Postponing an Olympics is no easy task; it would involve numerous stakeholders, sponsors, countries, sports federations and national organizing committees. Experts say any sort of delay probably will pose logistical problems in terms of the global sporting calendar and would upend the schedules for athletes, who have been targeting the summer of 2020 and built their lives and training routines around peaking competitively this year.

 

In his letter to athletes, Bach called postponement an “extremely complex challenge."

 

“A number of critical venues needed for the Games could potentially not be available anymore,” Bach said. “The situations with millions of nights already booked in hotels is extremely difficult to handle, and the international sports calendar for at least 33 Olympic sports would have to be adapted. These are just a few of many, many more challenges.”

 

Hayley Wickenheiser, who won four gold medals and a silver in the Winter Olympics with the Canadian women’s ice hockey team, and made an appearance in the 2000 Summer Games on Canada’s softball team, said the Canadian Olympic Committee’s statement Sunday made her “proud” of her country.

 

Wickenheiser is also a member of the IOC and its Athletes’ Commission, and she had made waves Tuesday by posting comments online in which she accused the organization of being “insensitive and irresponsible” in continuing with the planned dates this summer for the Tokyo Games.
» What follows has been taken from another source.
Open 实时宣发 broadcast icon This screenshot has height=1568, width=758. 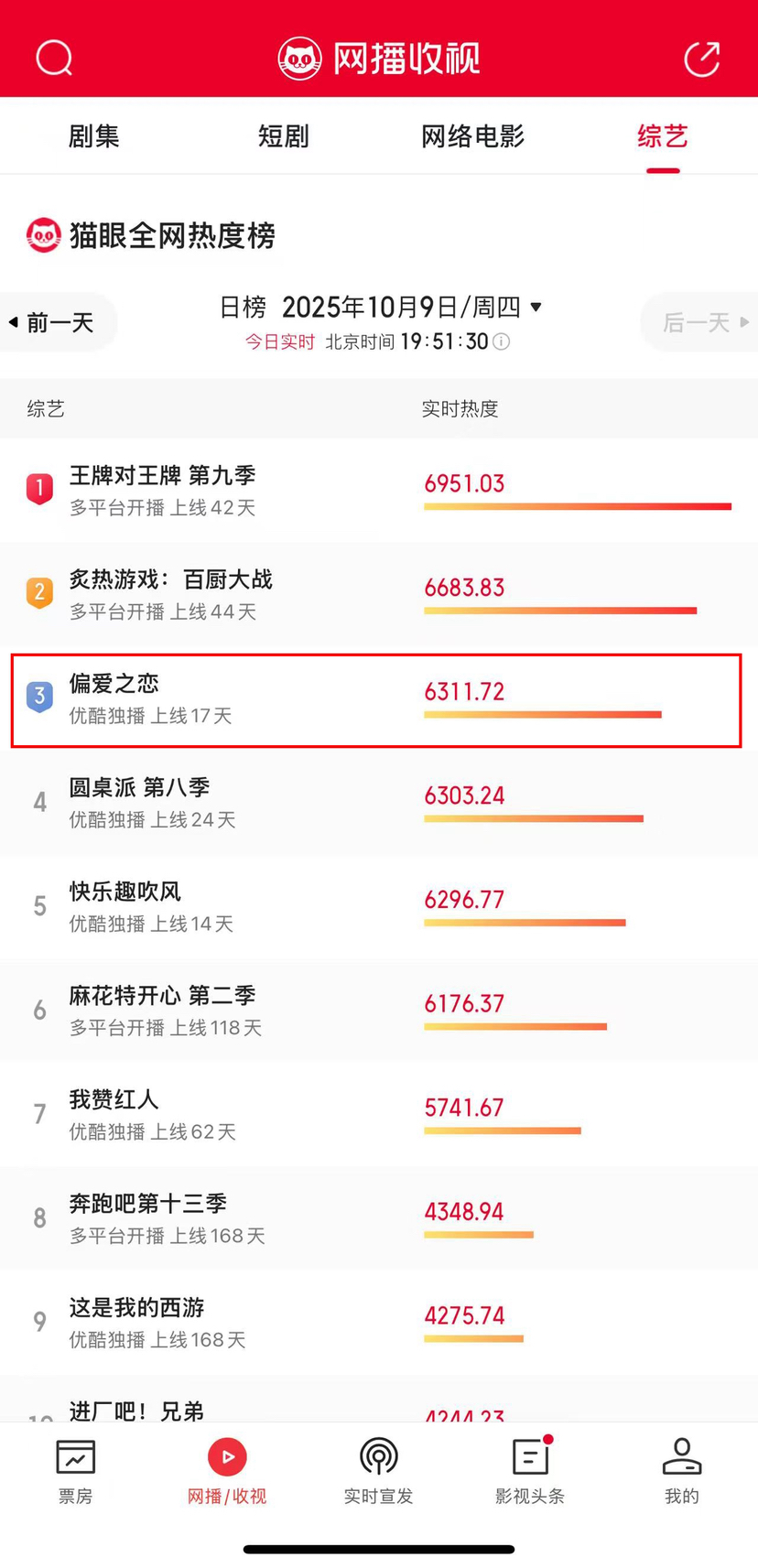[x=378, y=1456]
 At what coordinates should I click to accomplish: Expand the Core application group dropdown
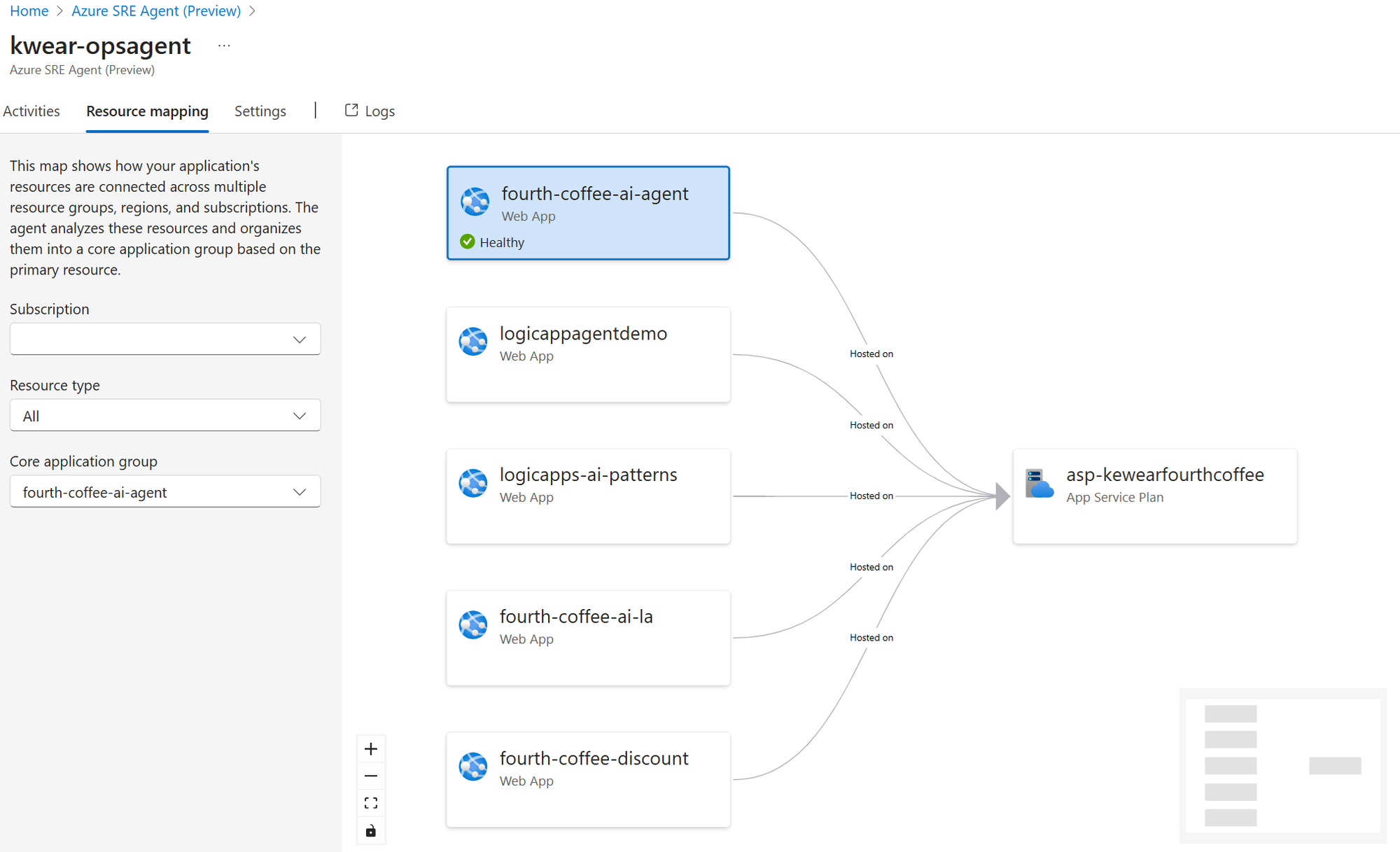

Reached by phone Sunday, she said she heard from “senior leadership” at the IOC who “weren’t very happy” with her remarks, but she pointed to her recent experience “on the front lines in emergency rooms” as having dramatically altered her own outlook on the crisis.

 

“I’ve seen this virus progress,” said Wickenheiser, 41, who noted she was in her final year of medical school. “Quite honestly, I didn’t give the severity of it the full attention that it deserved until a couple of weeks ago. Seeing a few things in the emergency room quickly changed my perspective on this. … Looking forward, the medical evidence just doesn’t lend itself to the world being ready to hold an Olympics in four months.”

 

Wickenheiser asserted that she thought postponement of the Tokyo Olympics was now “inevitable,” but added that the IOC and the Japanese organizing committee deserve some time to make new arrangements.

 

“This is a very complex event with a lot of moving targets and a lot of pieces involved, so to just come out with an answer tomorrow isn’t necessarily fair,” she said, “but I think they have no choice but to postpone.”

 

The IOC has said it will rely on counsel from the World Health Organization and prioritize health and safety, but there’s also big money at stake, and postponement could require heavy changes over major contracts. The Olympics are a costly undertaking, and these Summer Games were expected to carry a price tag of $12.6 billion — though some Japanese estimates have suggested the actual costs would ultimately be much higher.

 

The Games also generate big revenue. The IOC, a nonprofit organization, brought in more than $5 billion during the most recent four-year Olympic cycle, nearly three-quarters of which came from broadcast rights. NBC, the rights-holder in the United States, contributes about half of that and thus carries a lot of sway with the IOC. Comcast, NBC’s parent company, has said insurance coverage would ensure the network doesn’t suffer losses, though it would miss out on Olympic-related advertising revenue.

 

“These are extraordinary and unprecedented times, and we fully support the IOC’s decision to step up its scenario-planning for the Tokyo Olympics,” an NBC spokesman said in a statement Sunday. “We are prepared to stand behind any decision made by the IOC, the Japanese government, and the world health officials with whom they are working regarding the Tokyo Olympics.”